--- SUPPLIED RECORDS Enclosed Below ---
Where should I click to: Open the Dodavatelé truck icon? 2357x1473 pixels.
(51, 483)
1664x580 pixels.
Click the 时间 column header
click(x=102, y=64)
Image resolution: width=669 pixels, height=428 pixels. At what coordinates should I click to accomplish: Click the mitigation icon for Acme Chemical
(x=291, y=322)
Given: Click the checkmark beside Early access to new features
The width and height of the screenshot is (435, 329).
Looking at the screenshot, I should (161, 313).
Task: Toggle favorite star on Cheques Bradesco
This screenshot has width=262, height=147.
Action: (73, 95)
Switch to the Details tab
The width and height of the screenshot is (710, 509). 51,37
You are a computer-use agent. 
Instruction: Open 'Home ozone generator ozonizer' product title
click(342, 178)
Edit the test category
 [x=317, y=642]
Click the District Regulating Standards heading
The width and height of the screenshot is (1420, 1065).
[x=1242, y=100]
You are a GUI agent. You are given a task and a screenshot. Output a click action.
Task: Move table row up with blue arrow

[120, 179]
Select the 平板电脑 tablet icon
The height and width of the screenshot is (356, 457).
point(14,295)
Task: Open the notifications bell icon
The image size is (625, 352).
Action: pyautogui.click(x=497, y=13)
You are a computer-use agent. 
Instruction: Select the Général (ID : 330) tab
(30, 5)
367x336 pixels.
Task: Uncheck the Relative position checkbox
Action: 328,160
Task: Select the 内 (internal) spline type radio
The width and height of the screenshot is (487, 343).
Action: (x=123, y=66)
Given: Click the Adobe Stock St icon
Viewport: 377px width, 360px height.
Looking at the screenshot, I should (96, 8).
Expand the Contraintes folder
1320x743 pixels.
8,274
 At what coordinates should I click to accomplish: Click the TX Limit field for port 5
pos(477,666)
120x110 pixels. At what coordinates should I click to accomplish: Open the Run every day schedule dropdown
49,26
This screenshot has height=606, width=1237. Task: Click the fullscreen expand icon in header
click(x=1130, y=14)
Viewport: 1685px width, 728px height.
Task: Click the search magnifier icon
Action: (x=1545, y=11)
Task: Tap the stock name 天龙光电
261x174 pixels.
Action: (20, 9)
--- End of Enclosed SUPPLIED RECORDS ---
● TASK TO CARRY OUT: Set every line of the data down again, word for word.

● RESULT OF THE EXERCISE:
Where should I click to: Open the Dodavatelé truck icon? 2357x1473 pixels.
(51, 483)
1664x580 pixels.
Click the 时间 column header
click(x=102, y=64)
Image resolution: width=669 pixels, height=428 pixels. At what coordinates should I click to accomplish: Click the mitigation icon for Acme Chemical
(x=291, y=322)
Given: Click the checkmark beside Early access to new features
The width and height of the screenshot is (435, 329).
Looking at the screenshot, I should (161, 313).
Task: Toggle favorite star on Cheques Bradesco
This screenshot has width=262, height=147.
Action: (73, 95)
Switch to the Details tab
The width and height of the screenshot is (710, 509). 51,37
You are a computer-use agent. 
Instruction: Open 'Home ozone generator ozonizer' product title
click(342, 178)
Edit the test category
 [x=317, y=642]
Click the District Regulating Standards heading
The width and height of the screenshot is (1420, 1065).
[x=1242, y=100]
You are a GUI agent. You are given a task and a screenshot. Output a click action.
Task: Move table row up with blue arrow

[120, 179]
Select the 平板电脑 tablet icon
The height and width of the screenshot is (356, 457).
point(14,295)
Task: Open the notifications bell icon
The image size is (625, 352).
Action: pyautogui.click(x=497, y=13)
You are a computer-use agent. 
Instruction: Select the Général (ID : 330) tab
(30, 5)
367x336 pixels.
Task: Uncheck the Relative position checkbox
Action: 328,160
Task: Select the 内 (internal) spline type radio
The width and height of the screenshot is (487, 343).
Action: (x=123, y=66)
Given: Click the Adobe Stock St icon
Viewport: 377px width, 360px height.
Looking at the screenshot, I should (96, 8).
Expand the Contraintes folder
1320x743 pixels.
8,274
 At what coordinates should I click to accomplish: Click the TX Limit field for port 5
pos(477,666)
120x110 pixels. At what coordinates should I click to accomplish: Open the Run every day schedule dropdown
49,26
This screenshot has height=606, width=1237. Task: Click the fullscreen expand icon in header
click(x=1130, y=14)
Viewport: 1685px width, 728px height.
Task: Click the search magnifier icon
Action: (x=1545, y=11)
Task: Tap the stock name 天龙光电
261x174 pixels.
Action: (20, 9)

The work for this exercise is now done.